→ INSTRUCTIONS FOR THE TASK:
In the entries below, identify every line with the string "comment" and copy it.

→ ENTRIES SUPPLIED:
══════

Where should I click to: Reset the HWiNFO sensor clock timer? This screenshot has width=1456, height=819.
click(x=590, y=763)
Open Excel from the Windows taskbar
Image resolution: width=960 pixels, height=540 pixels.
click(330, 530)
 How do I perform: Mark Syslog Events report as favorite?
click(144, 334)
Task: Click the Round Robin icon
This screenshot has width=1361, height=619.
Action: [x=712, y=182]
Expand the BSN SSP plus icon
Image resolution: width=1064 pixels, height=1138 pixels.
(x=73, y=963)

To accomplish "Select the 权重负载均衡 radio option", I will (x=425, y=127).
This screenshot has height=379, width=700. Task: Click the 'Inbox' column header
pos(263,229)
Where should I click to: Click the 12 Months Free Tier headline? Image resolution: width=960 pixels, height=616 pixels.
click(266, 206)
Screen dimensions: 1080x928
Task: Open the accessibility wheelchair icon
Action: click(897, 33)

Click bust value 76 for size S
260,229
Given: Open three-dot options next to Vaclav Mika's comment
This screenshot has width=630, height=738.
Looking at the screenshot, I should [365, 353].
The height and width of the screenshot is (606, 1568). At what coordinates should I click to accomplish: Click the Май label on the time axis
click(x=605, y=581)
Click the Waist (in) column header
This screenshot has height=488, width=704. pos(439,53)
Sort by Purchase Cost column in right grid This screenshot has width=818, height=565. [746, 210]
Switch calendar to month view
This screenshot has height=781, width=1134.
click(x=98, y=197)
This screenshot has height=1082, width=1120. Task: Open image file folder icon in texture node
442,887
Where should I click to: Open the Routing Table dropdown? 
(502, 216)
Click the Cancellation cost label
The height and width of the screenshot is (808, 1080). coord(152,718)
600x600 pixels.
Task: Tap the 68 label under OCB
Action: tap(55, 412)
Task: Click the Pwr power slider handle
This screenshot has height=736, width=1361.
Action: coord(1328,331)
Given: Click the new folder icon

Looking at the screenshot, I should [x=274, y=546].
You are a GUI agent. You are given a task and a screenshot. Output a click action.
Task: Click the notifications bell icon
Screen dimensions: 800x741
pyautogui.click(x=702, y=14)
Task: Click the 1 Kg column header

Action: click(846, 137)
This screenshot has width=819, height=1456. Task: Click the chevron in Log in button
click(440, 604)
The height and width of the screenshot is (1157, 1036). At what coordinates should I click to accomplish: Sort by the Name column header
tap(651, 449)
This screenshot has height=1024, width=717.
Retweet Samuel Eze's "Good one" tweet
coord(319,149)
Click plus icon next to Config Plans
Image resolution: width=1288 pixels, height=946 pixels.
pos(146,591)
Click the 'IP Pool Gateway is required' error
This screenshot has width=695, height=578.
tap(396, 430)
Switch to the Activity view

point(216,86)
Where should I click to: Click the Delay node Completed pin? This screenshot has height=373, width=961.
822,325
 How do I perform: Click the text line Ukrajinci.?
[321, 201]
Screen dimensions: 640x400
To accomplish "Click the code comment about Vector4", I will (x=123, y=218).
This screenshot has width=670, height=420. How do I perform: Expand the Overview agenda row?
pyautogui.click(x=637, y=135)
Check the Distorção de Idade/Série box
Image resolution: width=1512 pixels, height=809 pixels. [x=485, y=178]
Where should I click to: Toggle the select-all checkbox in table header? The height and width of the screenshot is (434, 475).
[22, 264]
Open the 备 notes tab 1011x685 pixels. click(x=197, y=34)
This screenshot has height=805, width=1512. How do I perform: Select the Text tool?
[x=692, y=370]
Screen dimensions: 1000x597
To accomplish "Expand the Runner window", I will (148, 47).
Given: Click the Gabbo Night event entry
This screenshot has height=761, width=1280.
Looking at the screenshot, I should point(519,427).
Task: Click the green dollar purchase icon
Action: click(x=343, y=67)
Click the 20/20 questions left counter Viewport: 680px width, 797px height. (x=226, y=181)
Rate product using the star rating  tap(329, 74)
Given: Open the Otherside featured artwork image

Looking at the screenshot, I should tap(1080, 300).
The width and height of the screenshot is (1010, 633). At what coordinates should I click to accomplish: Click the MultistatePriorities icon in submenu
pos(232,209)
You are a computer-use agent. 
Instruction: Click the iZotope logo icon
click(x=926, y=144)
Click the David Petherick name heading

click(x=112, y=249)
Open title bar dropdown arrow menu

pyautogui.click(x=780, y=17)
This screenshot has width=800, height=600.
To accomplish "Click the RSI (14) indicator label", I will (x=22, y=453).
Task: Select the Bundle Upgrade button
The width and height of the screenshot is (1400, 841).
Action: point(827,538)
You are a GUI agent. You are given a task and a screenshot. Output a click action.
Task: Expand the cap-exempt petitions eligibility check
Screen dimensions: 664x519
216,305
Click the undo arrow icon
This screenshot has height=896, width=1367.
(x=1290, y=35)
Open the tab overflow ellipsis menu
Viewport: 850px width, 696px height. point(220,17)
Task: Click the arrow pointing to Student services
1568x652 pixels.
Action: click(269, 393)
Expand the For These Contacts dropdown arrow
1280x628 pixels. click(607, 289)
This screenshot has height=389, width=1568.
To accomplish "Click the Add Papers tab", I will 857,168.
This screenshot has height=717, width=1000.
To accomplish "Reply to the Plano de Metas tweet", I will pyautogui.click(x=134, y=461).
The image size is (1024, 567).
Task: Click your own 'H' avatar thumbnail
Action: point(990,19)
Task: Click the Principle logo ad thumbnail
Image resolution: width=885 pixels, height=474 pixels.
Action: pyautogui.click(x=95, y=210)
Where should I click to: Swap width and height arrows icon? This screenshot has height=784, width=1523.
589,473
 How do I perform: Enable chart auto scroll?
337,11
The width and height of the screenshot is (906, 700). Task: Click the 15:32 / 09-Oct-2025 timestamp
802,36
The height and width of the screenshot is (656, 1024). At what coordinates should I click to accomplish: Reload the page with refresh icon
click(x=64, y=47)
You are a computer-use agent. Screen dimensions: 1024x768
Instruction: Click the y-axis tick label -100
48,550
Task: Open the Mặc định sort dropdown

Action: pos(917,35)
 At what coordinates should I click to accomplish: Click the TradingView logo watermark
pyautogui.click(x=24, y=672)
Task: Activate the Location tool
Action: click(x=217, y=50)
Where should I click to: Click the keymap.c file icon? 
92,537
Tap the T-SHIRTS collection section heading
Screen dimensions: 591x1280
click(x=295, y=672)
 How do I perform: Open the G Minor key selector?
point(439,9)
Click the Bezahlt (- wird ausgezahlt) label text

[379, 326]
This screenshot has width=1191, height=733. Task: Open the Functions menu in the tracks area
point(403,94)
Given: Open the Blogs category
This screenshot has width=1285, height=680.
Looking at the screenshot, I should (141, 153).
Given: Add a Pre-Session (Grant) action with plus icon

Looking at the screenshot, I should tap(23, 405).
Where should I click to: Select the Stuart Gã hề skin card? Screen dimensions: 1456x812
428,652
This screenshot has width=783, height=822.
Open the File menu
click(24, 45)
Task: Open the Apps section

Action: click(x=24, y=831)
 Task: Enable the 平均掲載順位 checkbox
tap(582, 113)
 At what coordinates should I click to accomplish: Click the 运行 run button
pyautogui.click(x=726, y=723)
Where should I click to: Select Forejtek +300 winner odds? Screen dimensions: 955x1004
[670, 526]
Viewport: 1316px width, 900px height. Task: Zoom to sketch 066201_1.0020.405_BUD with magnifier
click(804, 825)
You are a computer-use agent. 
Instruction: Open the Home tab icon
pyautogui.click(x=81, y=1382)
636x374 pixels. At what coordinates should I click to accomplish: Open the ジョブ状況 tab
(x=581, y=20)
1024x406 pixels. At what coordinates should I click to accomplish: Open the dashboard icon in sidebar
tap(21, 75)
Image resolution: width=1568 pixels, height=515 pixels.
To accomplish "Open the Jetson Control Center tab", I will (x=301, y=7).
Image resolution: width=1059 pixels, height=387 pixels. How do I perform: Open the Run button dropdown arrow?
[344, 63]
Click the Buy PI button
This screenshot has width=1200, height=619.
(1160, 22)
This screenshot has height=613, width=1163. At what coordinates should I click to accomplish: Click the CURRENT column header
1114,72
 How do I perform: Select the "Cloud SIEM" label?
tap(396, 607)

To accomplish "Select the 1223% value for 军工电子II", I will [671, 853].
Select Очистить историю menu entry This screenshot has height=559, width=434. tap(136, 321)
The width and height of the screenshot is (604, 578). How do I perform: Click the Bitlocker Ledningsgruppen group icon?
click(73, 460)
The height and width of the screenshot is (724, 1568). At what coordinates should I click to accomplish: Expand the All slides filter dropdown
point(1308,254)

══════

→ EXPECTED ANSWER:
Given: Open three-dot options next to Vaclav Mika's comment
To accomplish "Click the code comment about Vector4", I will (x=123, y=218).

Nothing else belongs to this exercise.